- **Records to process**:
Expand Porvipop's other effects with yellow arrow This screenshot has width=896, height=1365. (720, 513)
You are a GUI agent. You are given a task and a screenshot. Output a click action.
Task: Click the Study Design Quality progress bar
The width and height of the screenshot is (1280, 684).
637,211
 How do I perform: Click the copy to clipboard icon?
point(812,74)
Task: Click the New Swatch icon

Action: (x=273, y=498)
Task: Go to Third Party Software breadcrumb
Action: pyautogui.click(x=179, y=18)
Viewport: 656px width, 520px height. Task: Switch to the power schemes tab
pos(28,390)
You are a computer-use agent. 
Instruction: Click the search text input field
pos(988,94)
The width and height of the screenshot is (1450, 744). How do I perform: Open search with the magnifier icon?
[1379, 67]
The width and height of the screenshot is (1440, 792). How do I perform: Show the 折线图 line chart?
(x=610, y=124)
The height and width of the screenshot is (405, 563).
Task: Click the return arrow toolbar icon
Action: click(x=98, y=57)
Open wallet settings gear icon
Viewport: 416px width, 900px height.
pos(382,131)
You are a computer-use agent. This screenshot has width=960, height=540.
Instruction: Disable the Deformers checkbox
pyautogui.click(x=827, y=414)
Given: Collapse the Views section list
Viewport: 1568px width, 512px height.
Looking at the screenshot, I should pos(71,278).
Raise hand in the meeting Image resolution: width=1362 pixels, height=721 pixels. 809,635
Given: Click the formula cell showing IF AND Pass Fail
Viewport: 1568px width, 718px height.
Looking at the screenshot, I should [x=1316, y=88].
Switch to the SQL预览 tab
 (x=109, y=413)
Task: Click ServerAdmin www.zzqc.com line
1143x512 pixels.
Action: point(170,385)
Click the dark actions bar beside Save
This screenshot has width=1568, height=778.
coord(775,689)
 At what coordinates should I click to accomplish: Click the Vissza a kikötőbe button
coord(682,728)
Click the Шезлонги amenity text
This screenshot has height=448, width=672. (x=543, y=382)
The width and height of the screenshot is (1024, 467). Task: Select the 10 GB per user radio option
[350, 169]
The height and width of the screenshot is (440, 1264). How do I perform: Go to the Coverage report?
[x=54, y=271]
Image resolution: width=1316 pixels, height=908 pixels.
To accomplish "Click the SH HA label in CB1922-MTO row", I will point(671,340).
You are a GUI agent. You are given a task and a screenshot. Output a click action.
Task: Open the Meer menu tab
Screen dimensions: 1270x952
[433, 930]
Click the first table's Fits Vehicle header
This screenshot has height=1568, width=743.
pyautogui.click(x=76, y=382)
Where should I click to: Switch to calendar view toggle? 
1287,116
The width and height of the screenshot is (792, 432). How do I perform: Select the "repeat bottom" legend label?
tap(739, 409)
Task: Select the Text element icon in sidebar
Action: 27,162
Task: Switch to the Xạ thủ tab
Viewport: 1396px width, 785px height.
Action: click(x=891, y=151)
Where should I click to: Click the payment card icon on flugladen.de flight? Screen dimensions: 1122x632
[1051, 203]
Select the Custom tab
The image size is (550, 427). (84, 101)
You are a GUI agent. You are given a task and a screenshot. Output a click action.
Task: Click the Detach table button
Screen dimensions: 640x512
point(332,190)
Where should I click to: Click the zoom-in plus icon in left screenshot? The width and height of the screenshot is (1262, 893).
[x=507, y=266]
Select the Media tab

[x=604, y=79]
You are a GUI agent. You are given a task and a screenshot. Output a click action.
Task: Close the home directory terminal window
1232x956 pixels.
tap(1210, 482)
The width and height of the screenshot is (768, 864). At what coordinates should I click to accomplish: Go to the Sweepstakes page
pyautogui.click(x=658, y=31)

- **What this task involves**: Your answer should be the lines above, from the line containing "You are a computer-use agent. This" up to and including the line containing "Task: Click ServerAdmin www.zzqc.com line", reproduced exactly and with nothing else.

- **Result for this task**:
You are a computer-use agent. This screenshot has width=960, height=540.
Instruction: Disable the Deformers checkbox
pyautogui.click(x=827, y=414)
Given: Collapse the Views section list
Viewport: 1568px width, 512px height.
Looking at the screenshot, I should pos(71,278).
Raise hand in the meeting Image resolution: width=1362 pixels, height=721 pixels. 809,635
Given: Click the formula cell showing IF AND Pass Fail
Viewport: 1568px width, 718px height.
Looking at the screenshot, I should [x=1316, y=88].
Switch to the SQL预览 tab
 (x=109, y=413)
Task: Click ServerAdmin www.zzqc.com line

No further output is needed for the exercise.